* Document excerpt *
========

U.S. Sen. Roland Burris (D-Flimflammer) saying he won't run for re-election is like me saying I won't run in the Chicago Marathon.

Except I'd have a better chance of winning.

Hey, I've been working out!

The Quote I

"It's the same thing every year: You go through your bad stretch and it's full-on panic. There's better things to come for those guys. They're gonna get hot and stay hot. They have too much talent over there not to." - ex-Cubbie Kerry Wood, talking about his former club.

If memory serves, Wood's 2004 and 2005 Cubs also had too much talent.

The Balder Truth

If Clayton Richard makes another start for the White Sox, it will be one start too many. In fact, it's already been about eight starts too many.

Why are Kenny Williams and Ozzie Guillen so afraid to give Aaron Poreda the ball and let him do his thing? 

Put him on a very tight pitch count, tell him to use extra ice after each start and read him a bedtime story every night ... but for cryin' out loud, put the kid in the rotation.

The Quote II

"I've been watching more TV at night. Just got done watching Rescue Me with Dennis Leary; that's really got me locked in." - Indians catcher Kelly Shoppach, after being asked what he was doing to try to get out of his season-long slump.

========

* What to do *
a) From the sports column above, output the part that opens with the words "The Balder Truth" and closes with "in the rotation.", copied word for word.
b) Go on with the sports column from the point where it stops.

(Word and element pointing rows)
========

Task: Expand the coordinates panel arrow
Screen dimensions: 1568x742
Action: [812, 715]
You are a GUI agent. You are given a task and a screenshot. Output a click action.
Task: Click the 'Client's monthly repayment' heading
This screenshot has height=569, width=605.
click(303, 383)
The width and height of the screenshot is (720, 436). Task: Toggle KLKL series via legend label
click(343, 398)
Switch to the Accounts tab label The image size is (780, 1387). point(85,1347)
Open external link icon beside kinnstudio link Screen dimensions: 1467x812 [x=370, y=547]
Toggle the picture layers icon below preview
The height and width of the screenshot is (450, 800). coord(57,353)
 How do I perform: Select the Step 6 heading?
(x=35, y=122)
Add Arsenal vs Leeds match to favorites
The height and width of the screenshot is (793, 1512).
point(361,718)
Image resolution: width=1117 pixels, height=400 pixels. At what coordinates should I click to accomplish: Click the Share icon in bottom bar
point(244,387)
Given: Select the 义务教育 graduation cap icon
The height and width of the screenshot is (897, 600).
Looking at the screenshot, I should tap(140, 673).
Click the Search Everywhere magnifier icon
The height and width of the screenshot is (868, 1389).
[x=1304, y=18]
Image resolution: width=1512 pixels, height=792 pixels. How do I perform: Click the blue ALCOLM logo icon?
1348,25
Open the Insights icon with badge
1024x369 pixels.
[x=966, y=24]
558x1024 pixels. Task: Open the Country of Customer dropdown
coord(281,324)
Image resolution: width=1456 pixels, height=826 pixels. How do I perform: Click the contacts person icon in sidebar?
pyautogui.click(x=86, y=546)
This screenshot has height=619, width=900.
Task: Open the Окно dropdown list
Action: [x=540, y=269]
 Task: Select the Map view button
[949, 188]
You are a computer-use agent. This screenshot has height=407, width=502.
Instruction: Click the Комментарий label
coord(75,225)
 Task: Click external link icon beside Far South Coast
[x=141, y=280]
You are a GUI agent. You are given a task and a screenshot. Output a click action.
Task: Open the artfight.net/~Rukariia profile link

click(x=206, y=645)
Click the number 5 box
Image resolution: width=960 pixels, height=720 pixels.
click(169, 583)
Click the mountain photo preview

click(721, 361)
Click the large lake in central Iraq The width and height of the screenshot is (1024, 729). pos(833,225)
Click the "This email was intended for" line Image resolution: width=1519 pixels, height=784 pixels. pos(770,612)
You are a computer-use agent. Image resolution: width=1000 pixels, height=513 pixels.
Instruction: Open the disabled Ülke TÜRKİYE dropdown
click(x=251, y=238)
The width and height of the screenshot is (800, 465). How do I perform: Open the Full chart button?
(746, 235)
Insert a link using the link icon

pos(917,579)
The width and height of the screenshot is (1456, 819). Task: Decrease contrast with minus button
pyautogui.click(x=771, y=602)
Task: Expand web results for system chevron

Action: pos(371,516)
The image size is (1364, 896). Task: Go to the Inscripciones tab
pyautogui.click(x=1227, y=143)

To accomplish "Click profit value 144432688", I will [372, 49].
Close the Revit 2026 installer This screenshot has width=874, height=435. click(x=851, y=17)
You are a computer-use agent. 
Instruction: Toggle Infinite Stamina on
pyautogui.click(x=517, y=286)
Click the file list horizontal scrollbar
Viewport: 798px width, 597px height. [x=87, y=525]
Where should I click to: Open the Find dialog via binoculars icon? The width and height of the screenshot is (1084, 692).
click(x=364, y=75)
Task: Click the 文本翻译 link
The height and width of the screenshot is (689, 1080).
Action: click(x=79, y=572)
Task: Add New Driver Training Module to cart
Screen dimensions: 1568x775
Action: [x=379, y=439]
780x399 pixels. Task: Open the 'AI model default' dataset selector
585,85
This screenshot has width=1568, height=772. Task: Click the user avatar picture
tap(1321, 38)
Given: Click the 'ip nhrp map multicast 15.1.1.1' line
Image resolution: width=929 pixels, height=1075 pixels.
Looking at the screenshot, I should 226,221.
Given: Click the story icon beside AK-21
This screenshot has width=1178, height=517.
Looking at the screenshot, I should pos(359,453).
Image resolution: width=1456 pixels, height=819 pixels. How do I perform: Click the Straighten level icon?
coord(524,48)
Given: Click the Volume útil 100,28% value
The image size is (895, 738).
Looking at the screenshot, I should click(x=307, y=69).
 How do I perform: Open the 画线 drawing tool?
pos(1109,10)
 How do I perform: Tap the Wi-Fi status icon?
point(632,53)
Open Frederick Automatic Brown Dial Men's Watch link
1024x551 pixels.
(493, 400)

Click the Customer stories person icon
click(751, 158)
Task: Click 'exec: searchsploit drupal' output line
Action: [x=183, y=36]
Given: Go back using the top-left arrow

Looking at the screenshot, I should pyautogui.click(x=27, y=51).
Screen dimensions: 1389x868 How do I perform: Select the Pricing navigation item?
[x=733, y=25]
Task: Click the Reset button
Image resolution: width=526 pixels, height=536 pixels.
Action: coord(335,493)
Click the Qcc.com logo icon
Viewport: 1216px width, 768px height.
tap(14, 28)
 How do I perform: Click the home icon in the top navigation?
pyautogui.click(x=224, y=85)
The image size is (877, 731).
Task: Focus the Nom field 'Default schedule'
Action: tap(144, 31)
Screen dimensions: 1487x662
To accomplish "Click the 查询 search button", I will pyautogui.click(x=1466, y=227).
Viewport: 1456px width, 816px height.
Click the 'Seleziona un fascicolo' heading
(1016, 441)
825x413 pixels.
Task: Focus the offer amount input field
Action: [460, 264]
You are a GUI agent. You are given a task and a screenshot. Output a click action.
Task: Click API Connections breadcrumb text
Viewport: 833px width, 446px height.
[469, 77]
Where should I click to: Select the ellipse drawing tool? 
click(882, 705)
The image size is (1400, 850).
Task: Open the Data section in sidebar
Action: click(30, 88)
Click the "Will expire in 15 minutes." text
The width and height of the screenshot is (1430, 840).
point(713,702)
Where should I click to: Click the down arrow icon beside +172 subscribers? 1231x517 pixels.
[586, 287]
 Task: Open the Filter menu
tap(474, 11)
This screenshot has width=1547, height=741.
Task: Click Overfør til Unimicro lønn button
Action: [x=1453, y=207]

========

* Responses by task *
a)
The Balder Truth

If Clayton Richard makes another start for the White Sox, it will be one start too many. In fact, it's already been about eight starts too many.

Why are Kenny Williams and Ozzie Guillen so afraid to give Aaron Poreda the ball and let him do his thing? 

Put him on a very tight pitch count, tell him to use extra ice after each start and read him a bedtime story every night ... but for cryin' out loud, put the kid in the rotation.

b)
Great show, Rescue Me. It's another in a series of excellent FX series. Funnier than hell. But, I warn you, not for the kiddies. And that means you, Aaron Poreda!

THE BALDEST TRUTH

The Dallas Mavericks have assembled a new version of the Phoenix team that was never quite good enough to get to the NBA Finals.

Starring as Steve Nash is Jason Kidd, who is older than Nash and can't shoot.

Starring as Amare Stoudemire is Dirk Nowitzki, who is older than Amare and likes to hang out around the 3-point line.

And starring as Shawn Marion is the newest Mav, Shawn Marion, who is older than the old Marion and about 80 percent as effective.

Yes, Mark Cuban has built a Suns-ish team that is sure to go all the way ... to the second round.

If Dirk's hitting his 3's, anyway.

1 comment:

  1. did you hear that your favorite sports announcer and riske' dresser got a bimp in the head courtesy of the New York Mets and Alex Cora...maybe they should date...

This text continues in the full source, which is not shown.